Ce geste le surprend.
Depuis le début, cette femme le surprend. Mélange de dureté, de fragilité.
Un monstre, c’est certain. Et pourtant…
— Tu mérites mieux que ce malade, murmure le braqueur.
— Tais-toi, tu ne sais rien.
— Si, je sais que tu te rends complice d’un viol d’enfant. Et bientôt d’un meurtre d’enfant. Tu sais ce que tu risques ? La perpétuité, Sandra. Et tu sais comment c’est dedans ? C’est l’enfer absolu…
Elle se relève, le défiant du regard.
— Je connais l’enfer absolu.
Elle fait boire William à son tour.
— Pourquoi t’a-t-il frappée ? s’acharne encore Raphaël. Tu as mal dosé son café ? Ou mal repassé sa chemise, peut-être ?!
Elle se retourne, le fixe avec rage.
— J’ai tué une de ses filles.
Un silence de plomb s’abat dans la pièce. Mais il ne dure que quelques secondes.
— Tu te fais du souci pour elle, champion ?

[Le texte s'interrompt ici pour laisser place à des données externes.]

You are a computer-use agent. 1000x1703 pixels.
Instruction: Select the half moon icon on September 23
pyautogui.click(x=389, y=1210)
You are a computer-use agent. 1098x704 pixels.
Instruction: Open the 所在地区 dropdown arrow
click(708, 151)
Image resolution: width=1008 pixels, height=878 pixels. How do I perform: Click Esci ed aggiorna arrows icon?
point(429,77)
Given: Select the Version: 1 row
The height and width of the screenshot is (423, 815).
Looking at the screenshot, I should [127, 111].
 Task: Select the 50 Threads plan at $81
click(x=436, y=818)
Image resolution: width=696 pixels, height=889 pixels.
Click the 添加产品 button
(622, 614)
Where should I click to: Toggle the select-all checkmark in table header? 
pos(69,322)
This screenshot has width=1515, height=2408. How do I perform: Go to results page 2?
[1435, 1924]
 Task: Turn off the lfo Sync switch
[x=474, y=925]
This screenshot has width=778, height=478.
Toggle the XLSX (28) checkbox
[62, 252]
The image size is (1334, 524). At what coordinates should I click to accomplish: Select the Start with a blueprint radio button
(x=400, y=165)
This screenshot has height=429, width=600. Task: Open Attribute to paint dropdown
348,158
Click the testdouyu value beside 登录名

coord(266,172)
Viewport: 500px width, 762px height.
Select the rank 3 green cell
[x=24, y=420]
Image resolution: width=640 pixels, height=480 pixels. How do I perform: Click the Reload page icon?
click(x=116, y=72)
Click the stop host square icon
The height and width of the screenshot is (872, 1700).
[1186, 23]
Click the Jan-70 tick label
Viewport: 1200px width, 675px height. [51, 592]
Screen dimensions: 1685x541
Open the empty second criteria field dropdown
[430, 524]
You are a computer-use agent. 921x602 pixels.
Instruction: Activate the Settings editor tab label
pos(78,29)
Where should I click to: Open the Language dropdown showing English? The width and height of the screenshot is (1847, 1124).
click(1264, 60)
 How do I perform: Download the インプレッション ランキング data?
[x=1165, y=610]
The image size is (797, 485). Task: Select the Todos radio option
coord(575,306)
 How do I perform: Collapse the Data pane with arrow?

La voix de Patrick les fait sursauter tous les trois. Ils ne l’avaient pas entendu arriver dans le couloir.
Sandra se hâte de regrouper ses affaires et se dirige vers la sortie.
— Je rentre, dit-elle comme si elle présentait ses excuses.
— Non, tu restes ici.
Elle se fige sur le seuil tandis que Patrick s’approche de Raphaël, lui tourne autour, cherchant le meilleur angle d’attaque.
— Tu fais quoi, là ? Tu veux influencer Sandra ? Tu crois que tu peux la décider à me tourner le dos ? Tu crois que tu as ce pouvoir ?
Papa s’accroupit face au braqueur, réajuste ses lunettes.
— Tu n’as aucun pouvoir. Tu es de la vermine dans ma cave. Rien d’autre.
— Je vaux toujours mieux que toi.
Patrick lui sourit.
— Sandra est à moi. Personne ne pourra me l’enlever.
Il va se poster devant la fenêtre, contemple le paysage un moment.
Des semaines à préparer l’enlèvement et il n’aura même pas le plaisir de la tuer. De finir ce qu’il a commencé.
La colère bat dans son ventre, il faudra qu’elle sorte. Qu’elle explose.
— On va aller se dégourdir les jambes, mes amis, annonce-t-il avec un sourire cruel.
Les deux frères échangent un regard chargé d’angoisse. Et d’espoir.
Chaque pas dehors est une chance de retourner la situation.
Patrick sort le colt de la poche de son blouson, le braque sur Raphaël.
— Prends mon couteau et détache les chevilles du petit frère, ordonne-t-il à Sandra.
Elle récupère le cran d’arrêt et s’exécute.